Goals of work: Cancer patients often experience multiple symptoms, many of which have been reported to correlate with each other. The goals of this study were to understand which cancer-related symptoms cluster together and to test the conceptual meanings of the revealed symptom clusters.
Patients and methods: Patients with various cancer diagnoses (N=151) were recruited from a medical center in northern Taiwan. The 13-item M.D. Anderson symptom inventory was used to assess patients' symptom severity. Selected symptoms were factored using principal-axis factoring with oblique rotation. The known-group technique was used to validate the conceptual meanings of revealed factors.
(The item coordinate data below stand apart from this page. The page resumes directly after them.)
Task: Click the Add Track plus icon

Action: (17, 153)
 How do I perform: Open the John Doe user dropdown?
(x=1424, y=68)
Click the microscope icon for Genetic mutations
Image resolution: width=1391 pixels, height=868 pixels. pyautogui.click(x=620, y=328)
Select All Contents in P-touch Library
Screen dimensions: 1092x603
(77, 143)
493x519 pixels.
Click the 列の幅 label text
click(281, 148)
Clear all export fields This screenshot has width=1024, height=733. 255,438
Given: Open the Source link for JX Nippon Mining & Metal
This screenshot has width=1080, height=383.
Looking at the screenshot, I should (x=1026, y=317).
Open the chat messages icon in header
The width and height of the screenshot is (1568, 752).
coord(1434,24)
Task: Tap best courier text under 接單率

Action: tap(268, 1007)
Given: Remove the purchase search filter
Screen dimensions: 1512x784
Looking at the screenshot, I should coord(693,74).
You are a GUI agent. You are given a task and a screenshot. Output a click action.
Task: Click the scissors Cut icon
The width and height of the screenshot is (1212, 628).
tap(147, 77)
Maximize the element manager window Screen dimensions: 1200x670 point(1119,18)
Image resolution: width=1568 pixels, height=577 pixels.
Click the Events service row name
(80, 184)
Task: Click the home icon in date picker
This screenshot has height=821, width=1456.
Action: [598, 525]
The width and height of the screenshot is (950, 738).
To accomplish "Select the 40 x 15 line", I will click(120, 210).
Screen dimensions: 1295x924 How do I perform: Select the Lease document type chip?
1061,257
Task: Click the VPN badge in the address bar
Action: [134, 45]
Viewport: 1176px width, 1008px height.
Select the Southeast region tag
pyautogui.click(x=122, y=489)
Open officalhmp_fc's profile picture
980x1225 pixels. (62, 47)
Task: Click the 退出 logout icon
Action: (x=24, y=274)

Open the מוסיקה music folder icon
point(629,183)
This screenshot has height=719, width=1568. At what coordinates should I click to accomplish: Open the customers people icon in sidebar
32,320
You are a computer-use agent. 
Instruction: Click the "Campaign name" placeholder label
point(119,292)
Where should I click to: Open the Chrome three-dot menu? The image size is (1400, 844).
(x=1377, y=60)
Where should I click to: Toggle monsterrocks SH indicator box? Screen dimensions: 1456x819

Main results: Patients' symptom severity ratings fit a three-factor solution that explained 55% of the variance. These three factors (symptom clusters) were named sickness symptom cluster, gastrointestinal symptom cluster, and emotional symptom cluster. Patients with pain and with advanced diseases had significantly higher mean scores in the sickness symptom cluster than patients without pain and with earlier-stage diseases. The patients' functional status was negatively correlated with mean scores in the sickness symptom cluster. Patients under chemotherapy demonstrated significantly higher mean scores in the gastrointestinal symptom cluster than patients under other treatments. Patients with anxiety or depression also had significantly higher mean scores in the emotional symptom cluster than patients without anxiety or depression.
Conclusions: This study identified three underlying symptom clusters and verified their conceptual meaning in cancer patients. Knowing these symptom clusters may help healthcare professionals understand plausible mechanisms for the aggregation of symptoms.